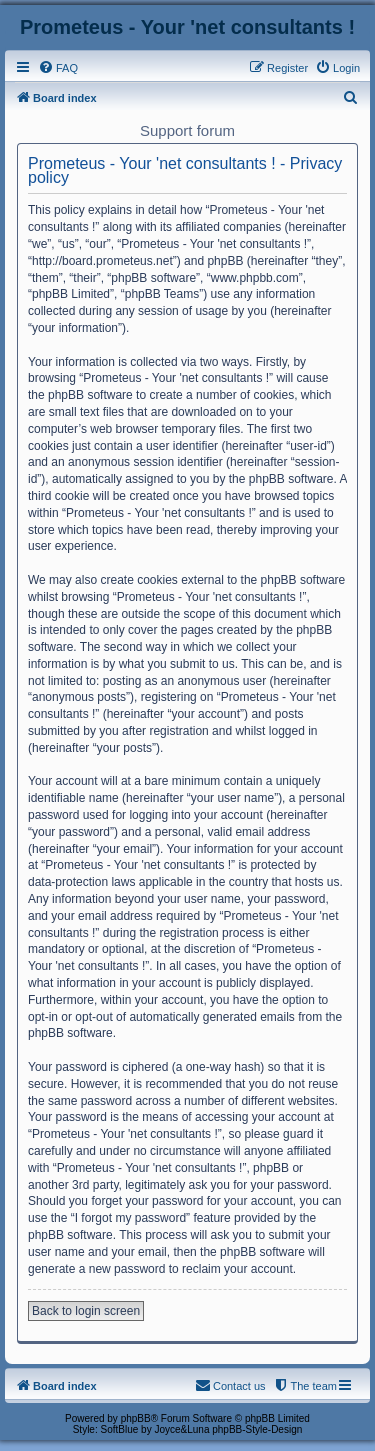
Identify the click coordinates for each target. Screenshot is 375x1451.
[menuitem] (58, 68)
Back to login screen (86, 1311)
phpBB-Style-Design (257, 1429)
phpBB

++++++++

Aim of the task:
Reproduce every row above verbatim, omitting the pictures.

Output below:
Identify the click coordinates for each target. Screenshot is 375x1451.
[menuitem] (58, 68)
Back to login screen (86, 1311)
phpBB-Style-Design (257, 1429)
phpBB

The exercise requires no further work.